■ **YOUR INSTRUCTIONS**: Print the line that contains "Click the 'Comentarios para pedido' heading", then every line after it until the entries end, exactly as they read; do not include pictures.

■ **TASK INPUTS**:
Start of Block

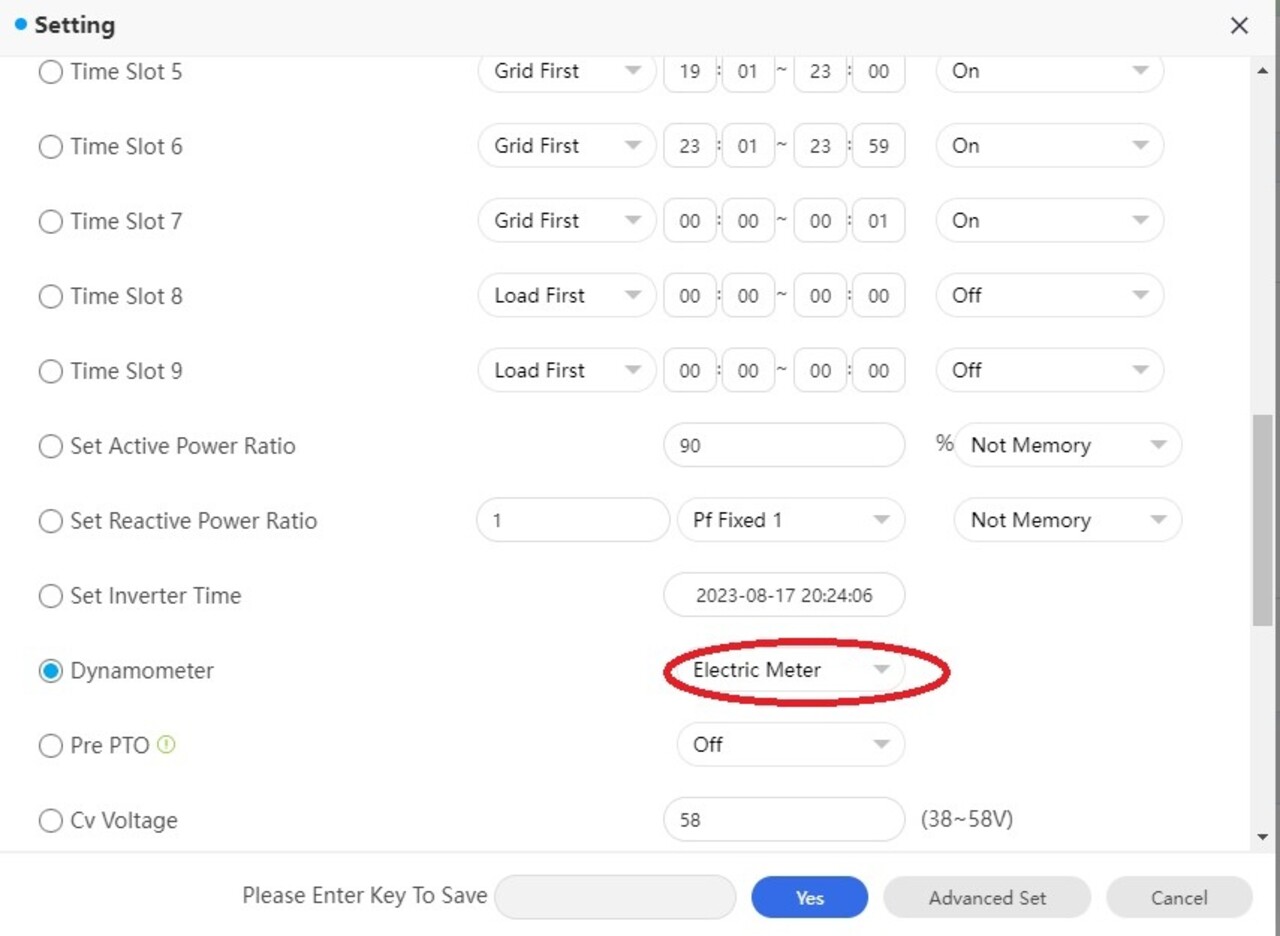The width and height of the screenshot is (1280, 936).
Task: Expand Time Slot 8 Load First dropdown
Action: pos(566,296)
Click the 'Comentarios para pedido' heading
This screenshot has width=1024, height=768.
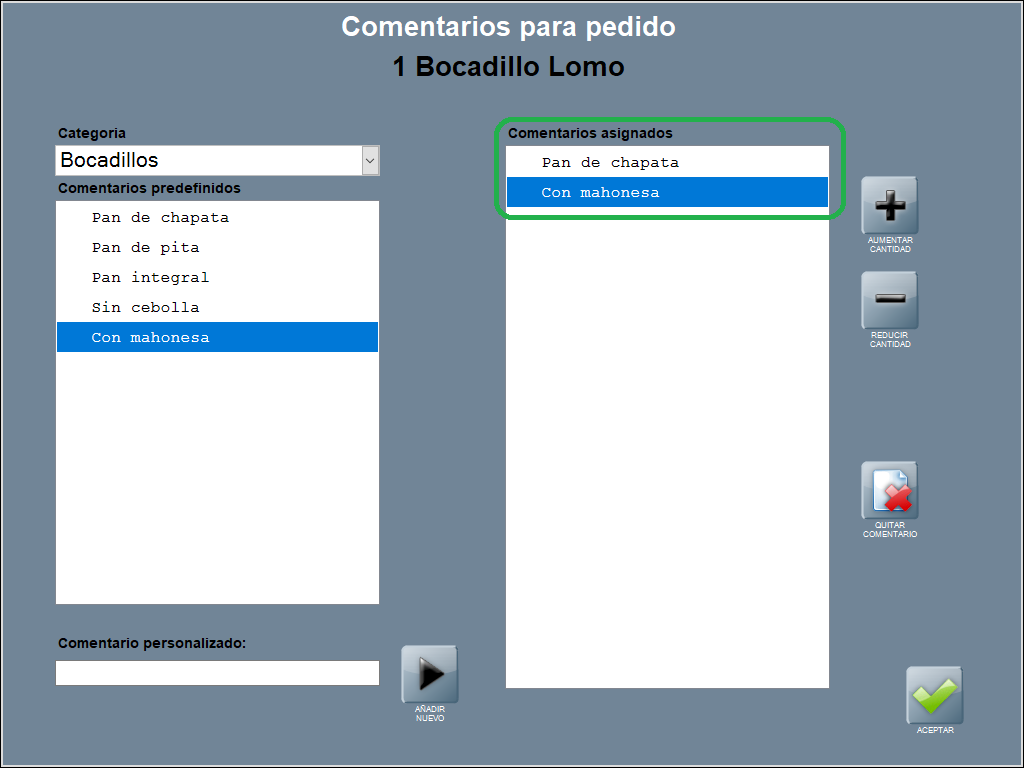click(x=508, y=27)
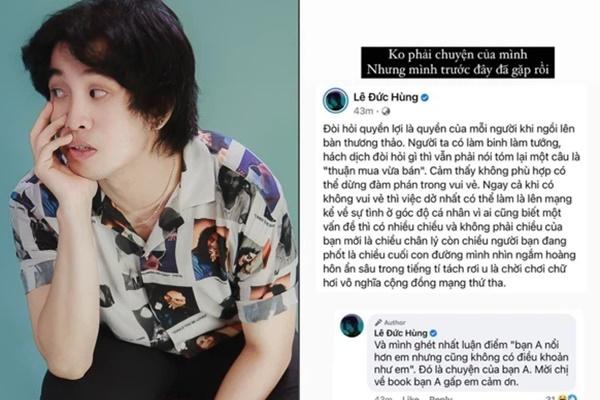Image resolution: width=600 pixels, height=400 pixels.
Task: Click the verified badge in the comment name
Action: click(x=434, y=333)
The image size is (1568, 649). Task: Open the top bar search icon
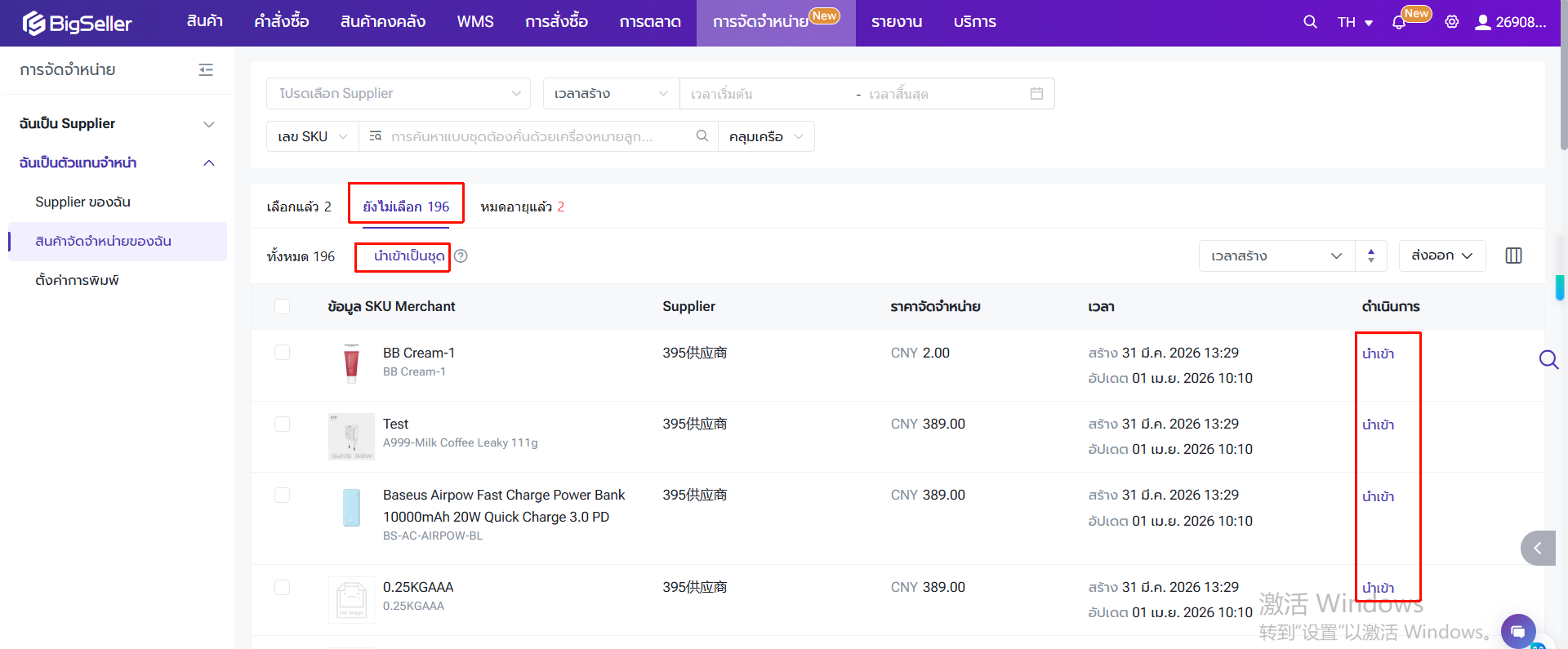[1310, 22]
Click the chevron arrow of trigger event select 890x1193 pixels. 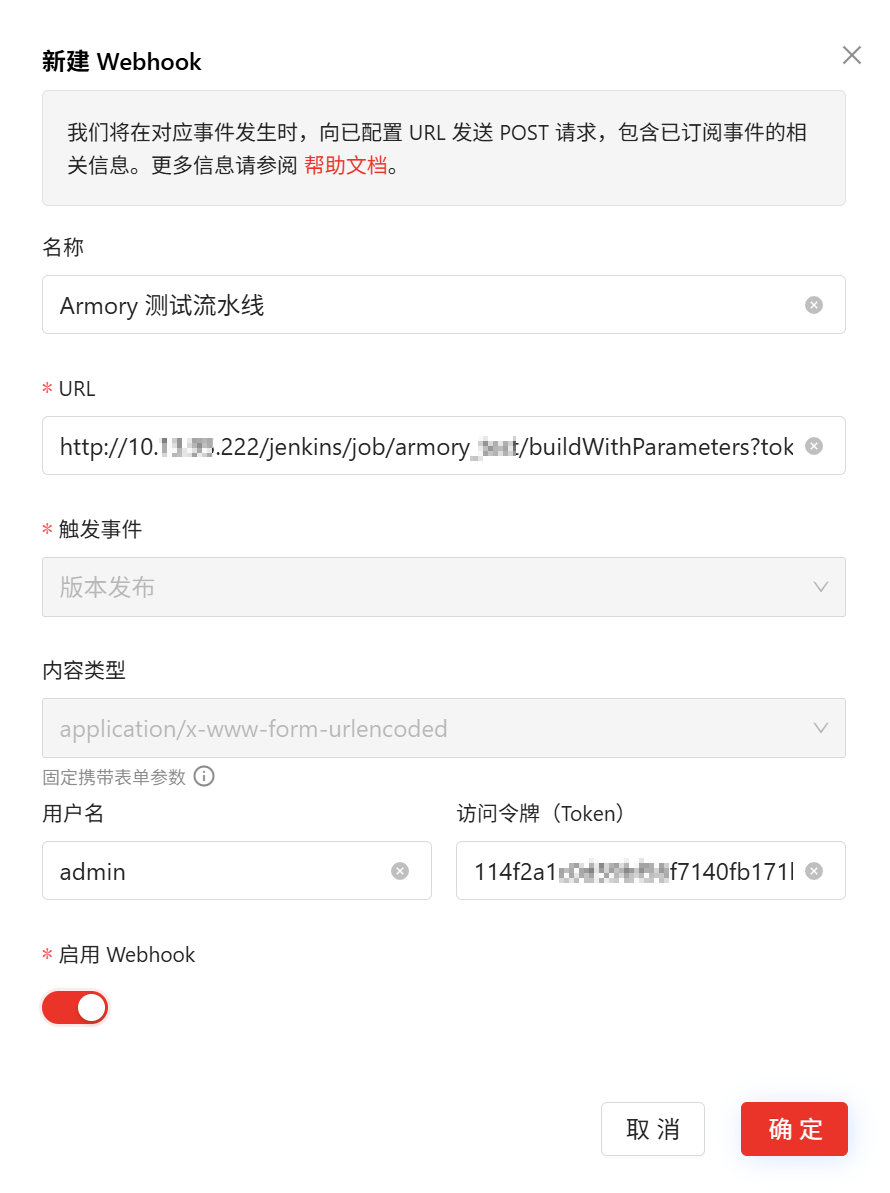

End of Block

■ **RESPONSE TO THIS TASK**:
Click the 'Comentarios para pedido' heading
This screenshot has width=1024, height=768.
click(x=508, y=27)
Image resolution: width=600 pixels, height=400 pixels.
Task: Click the verified badge in the comment name
Action: click(x=434, y=333)
The image size is (1568, 649). Task: Open the top bar search icon
[1310, 22]
Click the chevron arrow of trigger event select 890x1193 pixels. 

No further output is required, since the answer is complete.